In conclusion, the worlds of art & business are more in alignment with each other than what might have been thought of previously. These two areas can explore and implement win-win partnerships in multiple ways, and generate opportunities for artists and cultural professionals, particularly young talent. Facilitating cultural mobility and international cooperation, enable the exchange of best practices and the co-creation of projects that contribute to the advancement of the 2030 Agenda, in particular: tackling global challenges such as quality education for all (Goal #4), gender equality (Goal #5), reduced inequalities within and among countries (Goal #10), and increasing the active engagement of citizens and stakeholders within arts and culture to building a creative society.

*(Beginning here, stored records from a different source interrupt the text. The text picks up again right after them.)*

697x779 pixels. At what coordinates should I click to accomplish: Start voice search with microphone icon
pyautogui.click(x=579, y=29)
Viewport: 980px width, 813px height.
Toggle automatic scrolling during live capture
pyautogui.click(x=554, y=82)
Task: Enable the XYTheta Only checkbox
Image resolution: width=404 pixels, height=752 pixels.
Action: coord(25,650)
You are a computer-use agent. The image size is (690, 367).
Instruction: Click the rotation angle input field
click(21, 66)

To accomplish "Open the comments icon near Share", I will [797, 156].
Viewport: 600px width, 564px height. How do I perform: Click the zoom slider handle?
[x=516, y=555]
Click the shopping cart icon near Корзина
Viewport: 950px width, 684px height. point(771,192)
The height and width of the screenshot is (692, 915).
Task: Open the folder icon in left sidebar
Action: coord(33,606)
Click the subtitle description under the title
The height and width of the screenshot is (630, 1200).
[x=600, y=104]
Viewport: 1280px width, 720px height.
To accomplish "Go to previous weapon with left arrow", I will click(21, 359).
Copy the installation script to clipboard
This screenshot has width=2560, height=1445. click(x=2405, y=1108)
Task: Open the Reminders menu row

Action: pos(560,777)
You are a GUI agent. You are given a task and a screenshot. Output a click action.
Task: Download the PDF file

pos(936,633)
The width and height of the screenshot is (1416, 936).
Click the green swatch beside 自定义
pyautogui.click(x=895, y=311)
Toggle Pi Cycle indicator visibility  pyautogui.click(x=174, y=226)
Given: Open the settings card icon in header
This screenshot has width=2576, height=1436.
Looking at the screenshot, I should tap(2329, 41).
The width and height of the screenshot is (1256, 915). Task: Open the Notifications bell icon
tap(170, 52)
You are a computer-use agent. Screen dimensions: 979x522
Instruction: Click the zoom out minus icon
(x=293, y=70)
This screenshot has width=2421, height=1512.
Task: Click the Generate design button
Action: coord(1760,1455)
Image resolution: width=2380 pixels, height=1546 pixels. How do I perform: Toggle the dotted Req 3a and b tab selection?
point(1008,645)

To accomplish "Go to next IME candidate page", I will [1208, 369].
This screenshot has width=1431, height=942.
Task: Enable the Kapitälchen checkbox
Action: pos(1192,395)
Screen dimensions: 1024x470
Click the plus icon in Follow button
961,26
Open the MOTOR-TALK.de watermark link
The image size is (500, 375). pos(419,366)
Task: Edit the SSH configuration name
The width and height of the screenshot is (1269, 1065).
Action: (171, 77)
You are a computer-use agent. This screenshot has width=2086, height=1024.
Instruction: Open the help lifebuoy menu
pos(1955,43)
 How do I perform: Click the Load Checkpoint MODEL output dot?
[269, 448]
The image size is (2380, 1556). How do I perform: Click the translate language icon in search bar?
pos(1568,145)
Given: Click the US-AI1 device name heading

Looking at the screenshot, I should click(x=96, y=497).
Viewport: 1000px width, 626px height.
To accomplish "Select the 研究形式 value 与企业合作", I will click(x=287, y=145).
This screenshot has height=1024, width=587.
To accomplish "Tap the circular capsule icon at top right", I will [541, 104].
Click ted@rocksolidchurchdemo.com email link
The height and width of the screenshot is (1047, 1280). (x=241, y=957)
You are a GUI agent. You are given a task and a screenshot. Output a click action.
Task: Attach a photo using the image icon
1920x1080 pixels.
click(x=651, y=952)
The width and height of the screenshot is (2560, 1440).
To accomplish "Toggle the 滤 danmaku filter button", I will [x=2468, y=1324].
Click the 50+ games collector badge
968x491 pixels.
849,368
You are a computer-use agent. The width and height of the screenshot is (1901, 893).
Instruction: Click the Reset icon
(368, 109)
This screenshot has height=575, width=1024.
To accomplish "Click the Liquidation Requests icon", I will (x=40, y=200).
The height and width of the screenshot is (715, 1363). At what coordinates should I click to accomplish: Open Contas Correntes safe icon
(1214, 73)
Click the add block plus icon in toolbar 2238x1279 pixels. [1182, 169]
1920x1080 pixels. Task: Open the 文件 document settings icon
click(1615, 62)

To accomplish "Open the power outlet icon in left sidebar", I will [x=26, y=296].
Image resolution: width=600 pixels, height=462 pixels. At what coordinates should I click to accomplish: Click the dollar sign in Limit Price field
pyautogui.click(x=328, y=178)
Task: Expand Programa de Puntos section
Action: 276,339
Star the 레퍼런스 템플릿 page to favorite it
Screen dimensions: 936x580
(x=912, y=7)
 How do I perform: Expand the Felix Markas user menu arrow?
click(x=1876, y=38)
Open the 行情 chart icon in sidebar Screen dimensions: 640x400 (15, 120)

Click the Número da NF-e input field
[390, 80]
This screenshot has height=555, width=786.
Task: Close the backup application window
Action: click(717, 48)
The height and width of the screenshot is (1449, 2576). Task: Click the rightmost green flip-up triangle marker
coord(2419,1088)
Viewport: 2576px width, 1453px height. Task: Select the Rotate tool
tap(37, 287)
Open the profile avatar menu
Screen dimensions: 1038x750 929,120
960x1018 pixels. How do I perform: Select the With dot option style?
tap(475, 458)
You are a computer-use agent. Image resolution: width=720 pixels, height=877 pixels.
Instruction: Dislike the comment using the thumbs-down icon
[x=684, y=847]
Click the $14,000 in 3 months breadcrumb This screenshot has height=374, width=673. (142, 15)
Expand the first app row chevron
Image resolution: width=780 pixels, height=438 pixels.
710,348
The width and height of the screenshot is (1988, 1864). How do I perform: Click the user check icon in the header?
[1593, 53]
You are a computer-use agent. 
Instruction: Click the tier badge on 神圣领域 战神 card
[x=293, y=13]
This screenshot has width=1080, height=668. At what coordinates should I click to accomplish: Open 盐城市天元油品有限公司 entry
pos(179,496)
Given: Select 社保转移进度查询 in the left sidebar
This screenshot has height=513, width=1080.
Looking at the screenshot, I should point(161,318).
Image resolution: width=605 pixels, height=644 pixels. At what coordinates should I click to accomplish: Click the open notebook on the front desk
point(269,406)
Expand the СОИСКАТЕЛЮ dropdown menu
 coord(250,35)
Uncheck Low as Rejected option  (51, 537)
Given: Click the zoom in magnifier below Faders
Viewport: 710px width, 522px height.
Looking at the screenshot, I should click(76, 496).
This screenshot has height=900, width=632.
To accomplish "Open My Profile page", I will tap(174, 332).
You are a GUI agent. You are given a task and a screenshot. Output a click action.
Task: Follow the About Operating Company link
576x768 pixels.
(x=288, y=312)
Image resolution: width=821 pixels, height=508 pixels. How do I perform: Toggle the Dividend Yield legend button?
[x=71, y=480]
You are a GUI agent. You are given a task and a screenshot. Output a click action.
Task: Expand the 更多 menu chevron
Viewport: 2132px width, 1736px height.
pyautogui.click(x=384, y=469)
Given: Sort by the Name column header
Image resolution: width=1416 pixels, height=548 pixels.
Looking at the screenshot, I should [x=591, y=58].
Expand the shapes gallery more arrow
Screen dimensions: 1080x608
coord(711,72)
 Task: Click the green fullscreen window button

Antonio Carlos Ruiz Soria is a leading international expert on creative & digital economy, sustainability and entrepreneurship; founder of Economía Creativa, creativity and innovation consultancy and digital hub. He is a creative thinker and ecosystem maker providing strategic advice, actionable development plans, feasibility studies, research and capacity building (in more than 15 countries) for international organizations, governments, NGOs, startup hubs/accelerators, leading businesses and creative enterprises with a co-creation methodology and cross-sectoral approach. His recent assignments include a Feasibility Study carried out for the Asia-Europe Foundation (ASEF) for private sector funding for its cultural mobility grant, Mobility First! (from which this article is based).